Я посвятил также два летних месяца в этом году сооружению в Мениле грота с фонтаном, украшенным статуей нимфы. Сооружал я его в северном углу восточного водоема, как раз там, где в течение двадцати пяти лет громоздились в зарослях крапивы увитые диким плющом грубо обработанные камни, когда-то кем-то даже сложенные вместе в подобие грота, но впоследствии кем-то разбросанные и даже раздробленные. Лежали они бесформенной грудой неподалеку от бренных останков старого пресса для изготовления сидра — каждый из этих трех «сегментов» весил около тонны, — словно брошенных кем-то на полдороге в небольшом лесочке. Там я нашел также и остатки старой канализации, то есть железные трубы, проложенные под землей и подводившие воду из естественного источника. Похоже, это были остатки чьего-то неосуществленного плана (воплощению коего в жизнь в действительности помешала война, как подтвердила мою догадку хозяйка соседней фермы, бывавшая в этих местах задолго до меня), а я в течение этих пяти пятилетий мечтал соединить воедино разрозненные части этого несостоявшегося проекта и, положась на волю Провидения, то есть не придумывая собственного конкретного плана, создать из них некое гармоничное сооружение, в то же время соответствующее очарованию этих мест.
И вот теперь лестница из массивных, но не слишком аккуратно обработанных камней, а, напротив, скорее шероховатых и прихотливо изломанных, ведет прямо к кромке воды, а небольшая статуя нимфы в стиле начала века, изящной и наивно-чувственной, стоит на возвышении, образованном тремя вогнутыми ступеньками, что покоятся на выстланном красивыми плитами из сланца основании овальной формы, на другом краю которого бьет фонтан, чьи струи сначала образуют дугу, а затем низвергаются двумя маленькими водопадами на дробленые камни, чтобы потом затеряться среди зарослей дикой мяты, ирисов, аира и калужниц. Все мое сооружение так чудесно вписалось в пейзаж, что кажется, будто оно существовало здесь всегда.
И вот внезапно, посреди вновь обретенных в университете спокойствия и тишины, среди мирных равнин Среднего Запада, в разгар так называемого индейского лета, я снова и со вновь обретенным удовольствием, столь же сильным, как и прежде, соединяю разрозненные нити моего повествования, брошенные мной среди крапивы и побегов плюща. И прежде всего перед моим взором возникает образ моего отца.
Вот он, одинокий всадник, скачет по прямой и ровной дороге, плохо замощенной, довольно узкой, кое-где обсаженной молодыми тополями, изуродованными в ходе недавних боев, тополями, чьи голые ветви, изломанные и бессильно обвисшие, внезапно выплывают из тумана в призрачном, каком-то унылом свете ночи.
Должно быть, все это происходит в начале войны, где-то в середине ноября 1914 года, но я не знаю, на каком именно участке фронта. Несомненно, сейчас полнолуние, однако белый диск ночного светила совсем не виден — хотя бы подернутый дымкой — на однообразно низком небосводе, затянутом тяжелыми, пушистыми, даже какими-то ватными облаками. Во многих местах дорогу всаднику как бы преграждают клочья тумана, в которых тонут обочины и изувеченные, израненные нижние части стволов деревьев. Иногда эти клочья тумана цепляются за изломанные, искривленные ветви, за обрубки сучьев, которые можно сравнить с культями человеческих рук, повисают в развилках стволов, словно изодранные на мелкие клочья паруса. Иногда туман, кстати, так сгущается, что всадник не видит даже ушей своего скакуна.

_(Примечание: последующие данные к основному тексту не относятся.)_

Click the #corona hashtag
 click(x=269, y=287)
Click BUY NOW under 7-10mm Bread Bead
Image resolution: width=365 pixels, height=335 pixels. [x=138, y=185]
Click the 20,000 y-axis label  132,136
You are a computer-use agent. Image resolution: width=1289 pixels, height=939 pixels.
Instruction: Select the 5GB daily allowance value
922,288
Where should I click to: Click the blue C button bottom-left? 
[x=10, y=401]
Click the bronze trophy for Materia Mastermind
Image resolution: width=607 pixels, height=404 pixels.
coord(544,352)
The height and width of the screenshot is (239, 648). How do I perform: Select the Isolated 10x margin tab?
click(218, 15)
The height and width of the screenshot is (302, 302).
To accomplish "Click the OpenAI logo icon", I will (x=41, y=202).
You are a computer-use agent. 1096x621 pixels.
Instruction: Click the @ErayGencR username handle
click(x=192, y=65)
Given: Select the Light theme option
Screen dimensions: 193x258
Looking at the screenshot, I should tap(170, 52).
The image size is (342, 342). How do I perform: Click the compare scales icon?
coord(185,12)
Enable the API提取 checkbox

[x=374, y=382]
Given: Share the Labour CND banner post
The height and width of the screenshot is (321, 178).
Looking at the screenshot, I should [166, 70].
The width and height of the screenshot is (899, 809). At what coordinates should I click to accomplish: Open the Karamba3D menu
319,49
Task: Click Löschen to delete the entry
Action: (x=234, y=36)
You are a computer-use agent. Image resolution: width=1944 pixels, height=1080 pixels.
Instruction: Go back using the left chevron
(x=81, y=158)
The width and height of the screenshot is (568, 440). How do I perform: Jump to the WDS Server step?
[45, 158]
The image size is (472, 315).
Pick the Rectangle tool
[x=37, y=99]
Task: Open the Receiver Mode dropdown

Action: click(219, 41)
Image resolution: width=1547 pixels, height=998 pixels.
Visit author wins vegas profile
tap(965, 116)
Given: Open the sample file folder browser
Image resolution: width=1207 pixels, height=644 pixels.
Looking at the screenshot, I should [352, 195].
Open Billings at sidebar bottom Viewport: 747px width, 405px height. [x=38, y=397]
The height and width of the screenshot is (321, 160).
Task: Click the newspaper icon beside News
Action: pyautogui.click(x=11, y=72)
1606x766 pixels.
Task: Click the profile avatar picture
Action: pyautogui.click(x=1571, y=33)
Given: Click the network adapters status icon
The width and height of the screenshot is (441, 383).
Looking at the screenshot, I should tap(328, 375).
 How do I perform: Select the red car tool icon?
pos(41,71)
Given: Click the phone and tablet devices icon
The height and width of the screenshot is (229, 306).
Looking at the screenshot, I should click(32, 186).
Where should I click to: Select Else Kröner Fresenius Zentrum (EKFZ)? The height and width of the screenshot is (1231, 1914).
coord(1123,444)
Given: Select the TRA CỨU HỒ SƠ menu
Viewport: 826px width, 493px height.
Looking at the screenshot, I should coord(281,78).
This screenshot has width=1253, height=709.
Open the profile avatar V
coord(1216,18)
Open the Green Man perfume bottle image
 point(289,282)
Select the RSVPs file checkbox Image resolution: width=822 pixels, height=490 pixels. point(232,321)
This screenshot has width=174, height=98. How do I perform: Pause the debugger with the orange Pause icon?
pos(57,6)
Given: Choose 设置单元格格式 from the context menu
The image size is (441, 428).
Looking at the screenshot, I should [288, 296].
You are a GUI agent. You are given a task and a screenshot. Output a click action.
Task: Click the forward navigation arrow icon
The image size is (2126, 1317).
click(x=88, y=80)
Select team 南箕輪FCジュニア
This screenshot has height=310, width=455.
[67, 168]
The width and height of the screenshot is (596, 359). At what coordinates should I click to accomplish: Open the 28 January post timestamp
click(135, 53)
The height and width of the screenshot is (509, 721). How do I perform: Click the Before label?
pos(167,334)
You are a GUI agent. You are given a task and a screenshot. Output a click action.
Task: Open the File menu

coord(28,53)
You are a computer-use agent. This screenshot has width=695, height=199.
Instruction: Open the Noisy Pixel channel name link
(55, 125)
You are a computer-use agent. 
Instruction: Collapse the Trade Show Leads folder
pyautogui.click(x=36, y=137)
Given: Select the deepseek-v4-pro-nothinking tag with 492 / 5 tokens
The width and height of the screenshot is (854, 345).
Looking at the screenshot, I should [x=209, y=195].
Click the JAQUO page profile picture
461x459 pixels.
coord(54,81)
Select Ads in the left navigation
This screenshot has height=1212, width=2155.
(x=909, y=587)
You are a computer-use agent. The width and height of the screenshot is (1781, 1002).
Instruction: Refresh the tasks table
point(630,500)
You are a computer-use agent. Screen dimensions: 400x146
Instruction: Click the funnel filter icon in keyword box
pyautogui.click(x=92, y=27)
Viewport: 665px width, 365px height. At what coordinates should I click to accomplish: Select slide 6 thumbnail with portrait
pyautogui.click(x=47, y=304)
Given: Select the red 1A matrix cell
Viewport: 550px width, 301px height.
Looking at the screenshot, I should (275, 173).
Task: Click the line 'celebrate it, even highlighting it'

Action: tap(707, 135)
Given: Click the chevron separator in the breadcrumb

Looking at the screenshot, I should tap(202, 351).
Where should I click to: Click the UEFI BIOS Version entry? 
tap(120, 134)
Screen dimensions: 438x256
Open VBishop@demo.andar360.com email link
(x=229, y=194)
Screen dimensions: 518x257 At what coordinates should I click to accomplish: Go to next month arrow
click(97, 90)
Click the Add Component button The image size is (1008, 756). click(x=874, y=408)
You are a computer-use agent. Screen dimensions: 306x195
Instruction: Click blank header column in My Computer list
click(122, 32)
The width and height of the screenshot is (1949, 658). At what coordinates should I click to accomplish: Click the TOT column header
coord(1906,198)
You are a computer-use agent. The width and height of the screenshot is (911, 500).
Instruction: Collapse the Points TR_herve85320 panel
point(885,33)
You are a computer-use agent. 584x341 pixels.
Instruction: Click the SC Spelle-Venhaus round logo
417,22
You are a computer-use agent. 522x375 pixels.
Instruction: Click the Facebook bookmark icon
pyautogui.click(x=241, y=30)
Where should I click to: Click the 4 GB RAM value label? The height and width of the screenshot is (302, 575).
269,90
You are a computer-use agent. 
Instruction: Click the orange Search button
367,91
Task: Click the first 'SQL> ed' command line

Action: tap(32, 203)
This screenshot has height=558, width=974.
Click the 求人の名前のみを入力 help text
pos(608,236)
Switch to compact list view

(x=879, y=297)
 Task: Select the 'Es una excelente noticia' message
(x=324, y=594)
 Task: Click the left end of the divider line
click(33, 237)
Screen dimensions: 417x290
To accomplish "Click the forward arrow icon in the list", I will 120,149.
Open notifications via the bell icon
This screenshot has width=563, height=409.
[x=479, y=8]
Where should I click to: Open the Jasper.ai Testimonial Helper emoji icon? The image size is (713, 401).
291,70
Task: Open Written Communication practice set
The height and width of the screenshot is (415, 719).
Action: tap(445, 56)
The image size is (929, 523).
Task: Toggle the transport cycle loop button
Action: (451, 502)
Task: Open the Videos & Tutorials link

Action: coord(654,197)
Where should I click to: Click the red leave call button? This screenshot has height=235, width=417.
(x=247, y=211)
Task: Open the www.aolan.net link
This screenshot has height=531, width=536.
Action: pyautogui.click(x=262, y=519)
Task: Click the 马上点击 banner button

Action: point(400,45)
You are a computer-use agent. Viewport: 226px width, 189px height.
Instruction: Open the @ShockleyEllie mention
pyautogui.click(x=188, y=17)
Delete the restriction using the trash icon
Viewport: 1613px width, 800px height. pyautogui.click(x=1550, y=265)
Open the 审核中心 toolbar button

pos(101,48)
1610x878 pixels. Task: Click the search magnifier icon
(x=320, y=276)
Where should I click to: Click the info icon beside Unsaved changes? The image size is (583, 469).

Но вот в единый миг среди медленно ползущих клочьев тумана образуется просвет, так как слабое дыхание ночного ветерка или просто движение воздуха ненадолго разогнало туман, и в этом просвете всадник видит слева, совсем рядом, буквально бок о бок, какого-то старика, что идет прямо по самой середине дороги, где полузасохшая грязь заполняет бесчисленные рытвины и ухабы между выступающими булыжниками. Однако старик, похоже, не чувствует ни малейшего неудобства, вышагивая по столь неровной поверхности в своих деревянных башмаках и не глядя себе под ноги. Высокий и тощий, прямой как палка, он идет твердым размеренным шагом с той же скоростью, с которой движется вороная кобыла, несмотря на то, что время от времени все его негибкое, будто одеревенелое тело сотрясает дрожь, и он покачивается, словно вот-вот рухнет. Но он продолжает свой путь, по-прежнему глядя прямо перед собой, не убыстряя, но и не замедляя шаг. На левом плече он с большим чувством собственного достоинства несет косу, с какими обычно ходят жнецы.